====== Exercise data ======

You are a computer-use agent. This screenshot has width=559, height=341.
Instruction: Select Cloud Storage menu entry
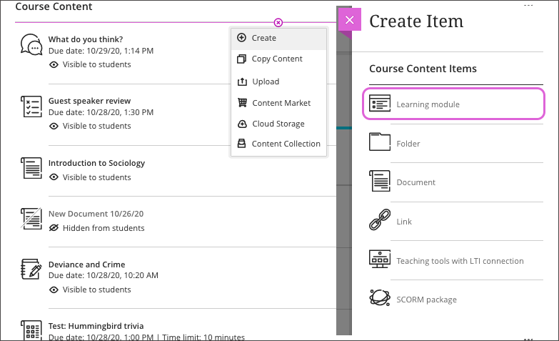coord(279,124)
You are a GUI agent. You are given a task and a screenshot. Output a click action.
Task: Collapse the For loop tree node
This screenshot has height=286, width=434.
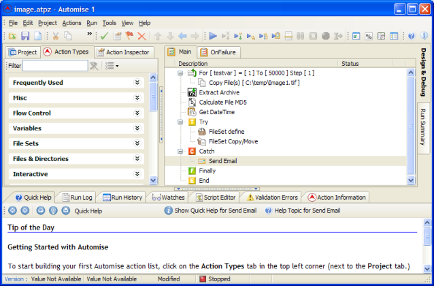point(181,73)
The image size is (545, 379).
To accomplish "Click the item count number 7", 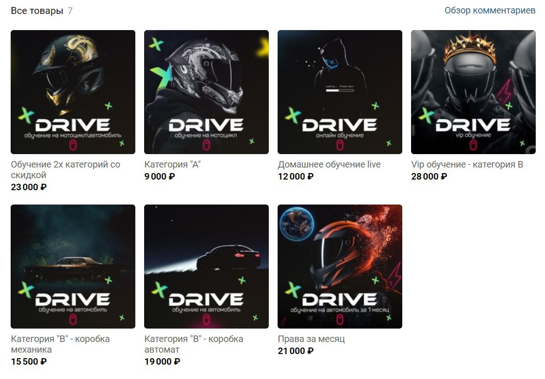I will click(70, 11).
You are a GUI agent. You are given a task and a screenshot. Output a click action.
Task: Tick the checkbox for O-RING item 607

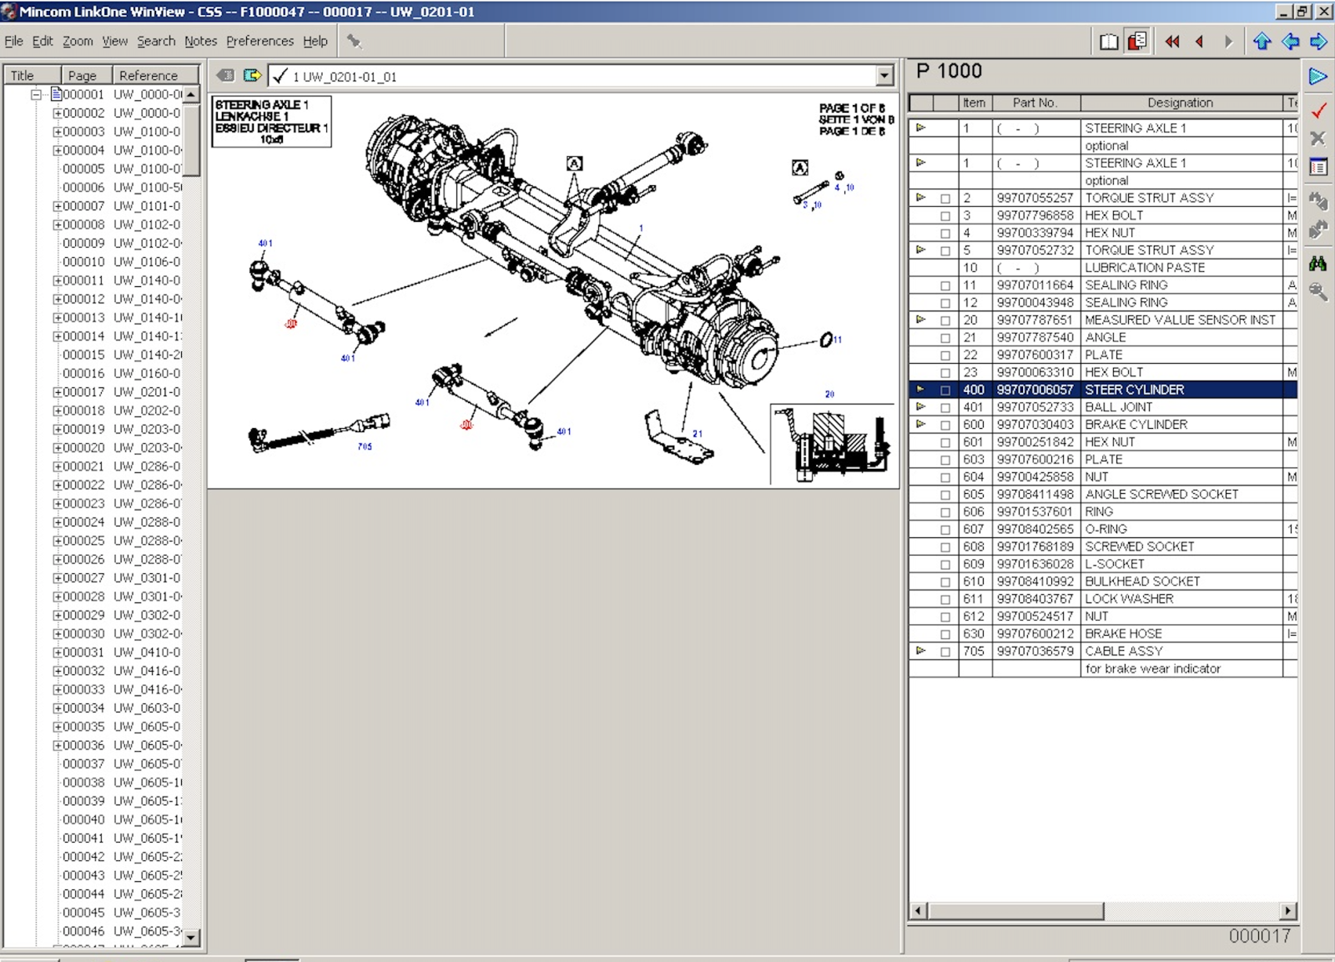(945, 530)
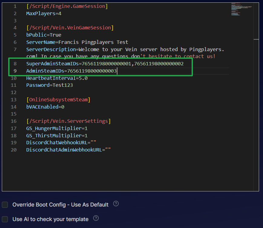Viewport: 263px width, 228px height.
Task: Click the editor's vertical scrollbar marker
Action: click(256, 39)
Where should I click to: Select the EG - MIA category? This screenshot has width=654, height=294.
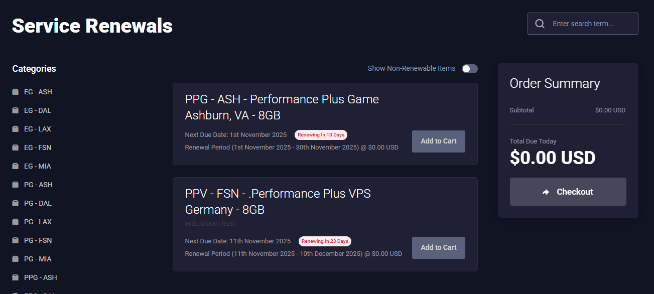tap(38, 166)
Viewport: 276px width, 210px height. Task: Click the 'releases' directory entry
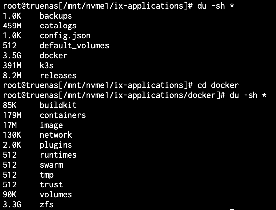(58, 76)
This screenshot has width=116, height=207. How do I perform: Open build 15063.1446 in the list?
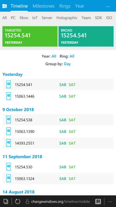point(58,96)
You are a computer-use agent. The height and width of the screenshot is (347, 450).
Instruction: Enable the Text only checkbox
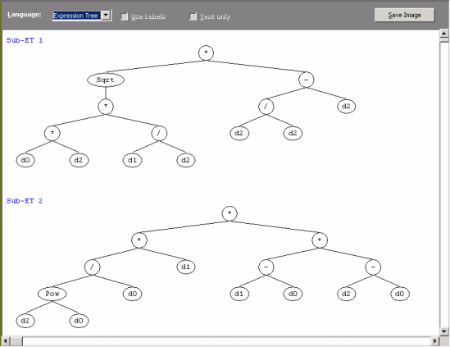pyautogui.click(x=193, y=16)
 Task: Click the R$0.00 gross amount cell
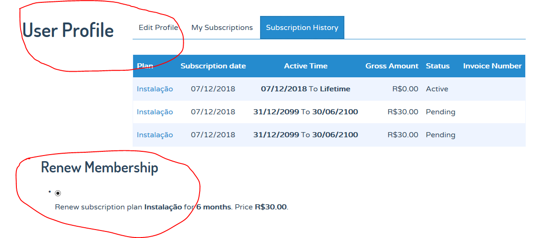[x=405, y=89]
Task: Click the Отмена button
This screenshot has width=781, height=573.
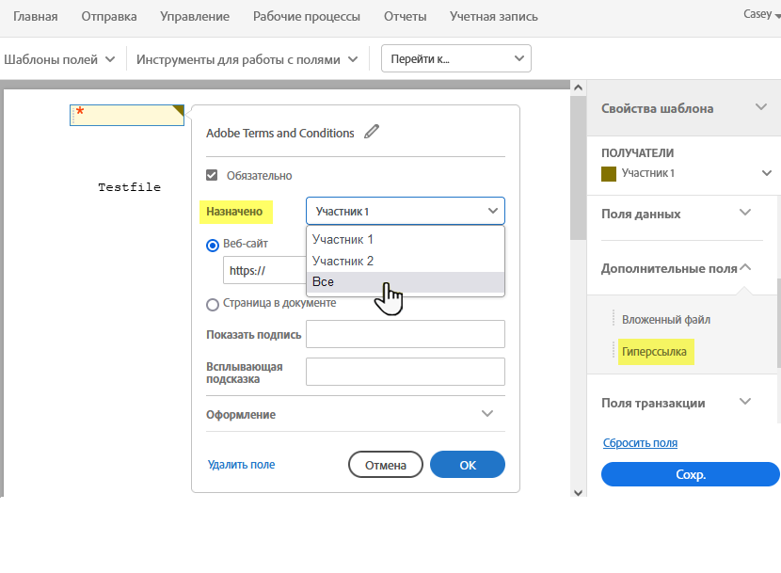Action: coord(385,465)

======
====== Exercise data ======

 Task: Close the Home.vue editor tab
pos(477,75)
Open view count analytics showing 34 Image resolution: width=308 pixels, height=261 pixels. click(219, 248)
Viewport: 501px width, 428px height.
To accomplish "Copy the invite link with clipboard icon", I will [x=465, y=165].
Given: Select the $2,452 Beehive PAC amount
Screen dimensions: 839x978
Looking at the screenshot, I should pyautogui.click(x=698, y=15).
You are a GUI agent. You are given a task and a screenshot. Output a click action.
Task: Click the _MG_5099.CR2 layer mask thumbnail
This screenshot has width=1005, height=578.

======
====== Exercise data ======

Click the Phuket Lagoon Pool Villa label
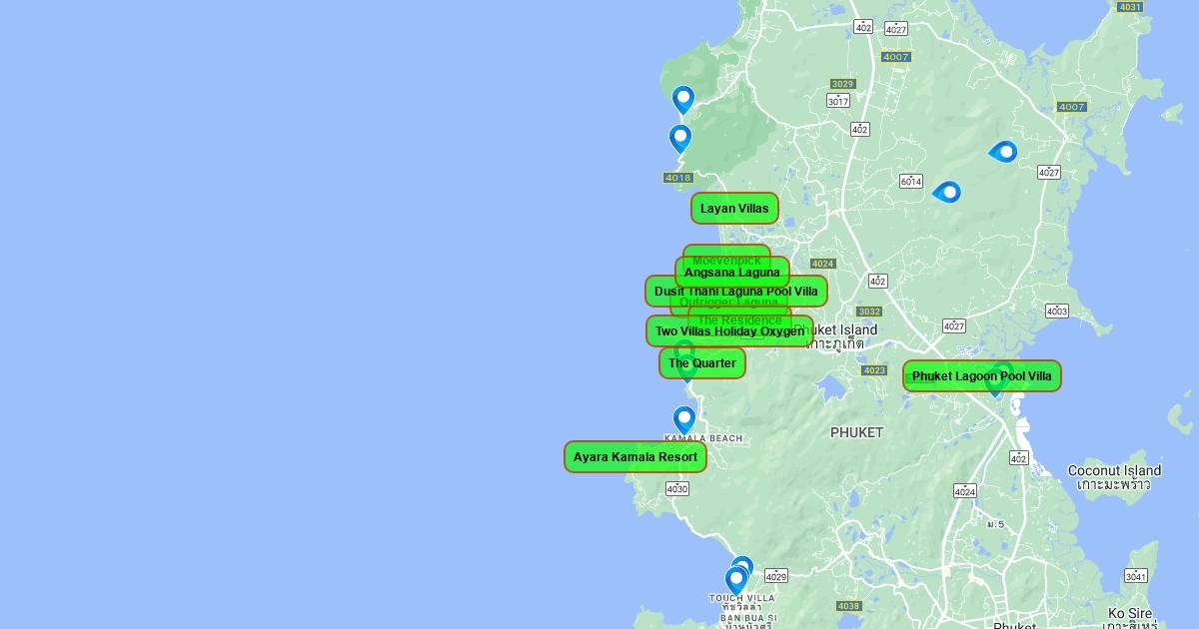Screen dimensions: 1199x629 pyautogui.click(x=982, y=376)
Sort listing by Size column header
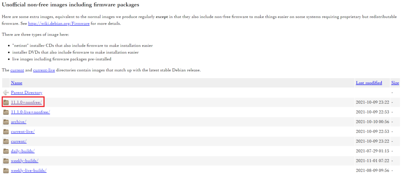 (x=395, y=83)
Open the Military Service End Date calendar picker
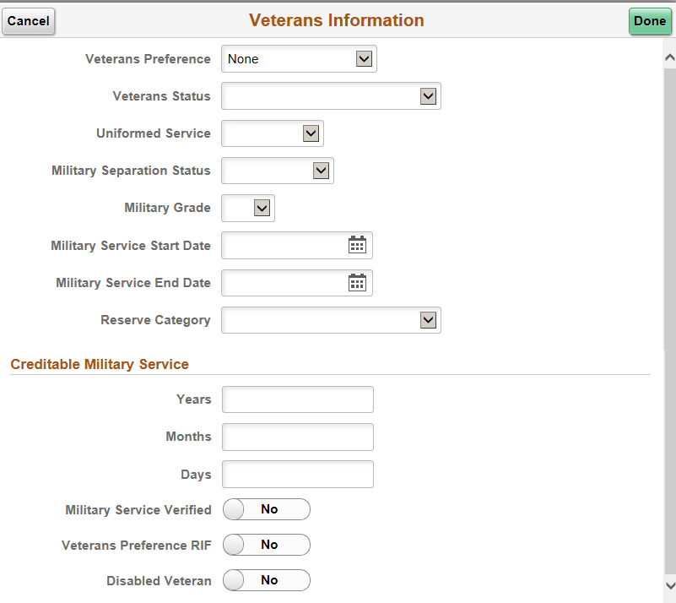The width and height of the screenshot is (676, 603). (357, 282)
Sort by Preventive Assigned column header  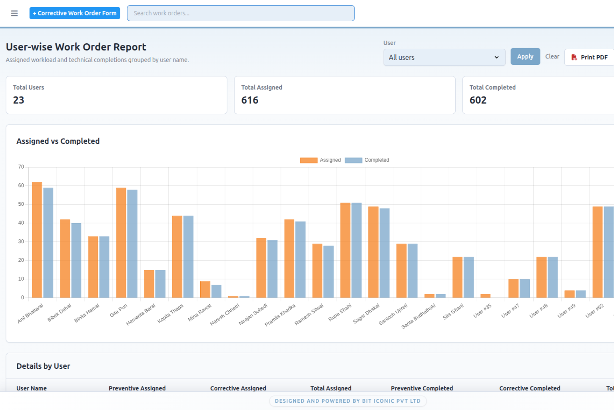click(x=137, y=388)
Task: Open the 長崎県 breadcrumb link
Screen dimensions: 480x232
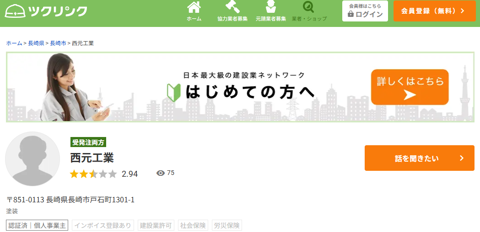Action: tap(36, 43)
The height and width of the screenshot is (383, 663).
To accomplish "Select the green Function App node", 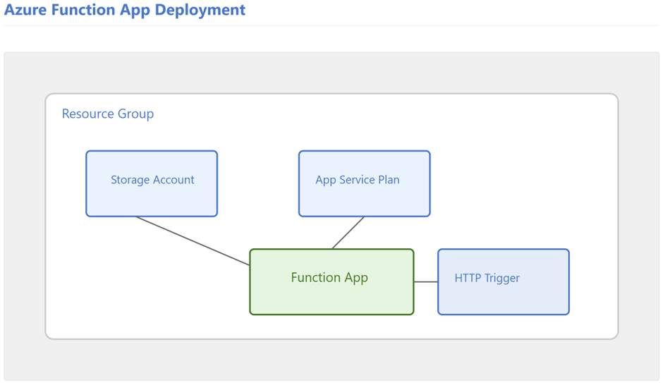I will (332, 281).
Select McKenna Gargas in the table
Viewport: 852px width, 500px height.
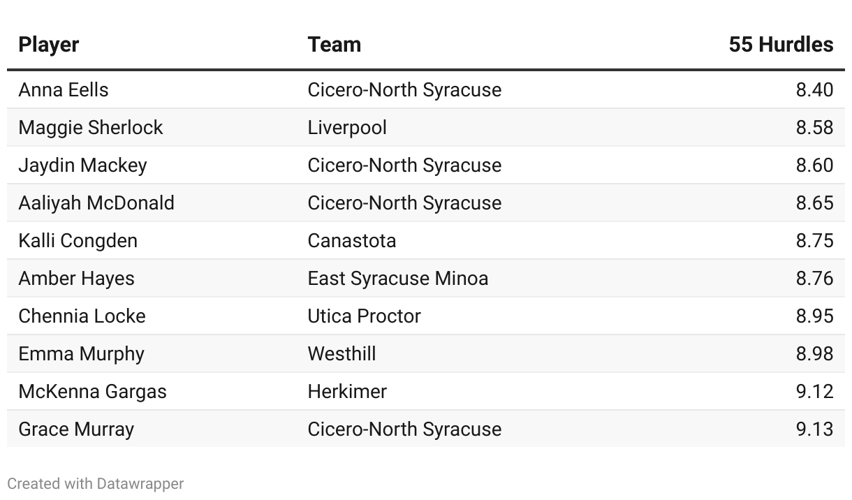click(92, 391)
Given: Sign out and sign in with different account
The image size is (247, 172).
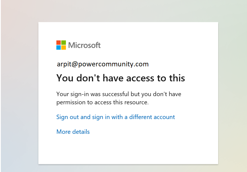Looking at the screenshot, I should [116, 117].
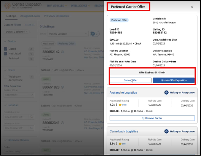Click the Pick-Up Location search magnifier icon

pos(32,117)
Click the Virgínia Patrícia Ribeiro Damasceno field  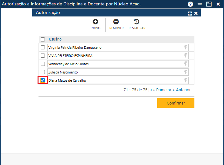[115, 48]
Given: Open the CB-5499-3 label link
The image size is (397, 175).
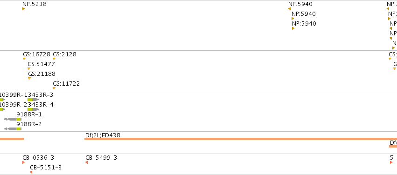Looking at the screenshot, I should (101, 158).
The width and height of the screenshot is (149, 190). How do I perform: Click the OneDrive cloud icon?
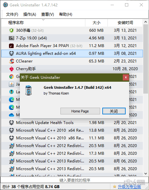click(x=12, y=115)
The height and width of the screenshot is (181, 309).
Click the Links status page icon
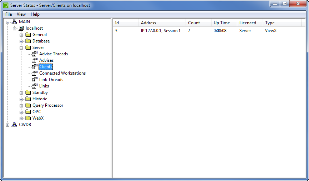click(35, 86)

======

* Brief: Wherever the word "with" appears in the entries above, copy that line.

* Solved problem:
To accomplish "Copy the invite link with clipboard icon", I will [x=465, y=165].
Given: Sign out and sign in with different account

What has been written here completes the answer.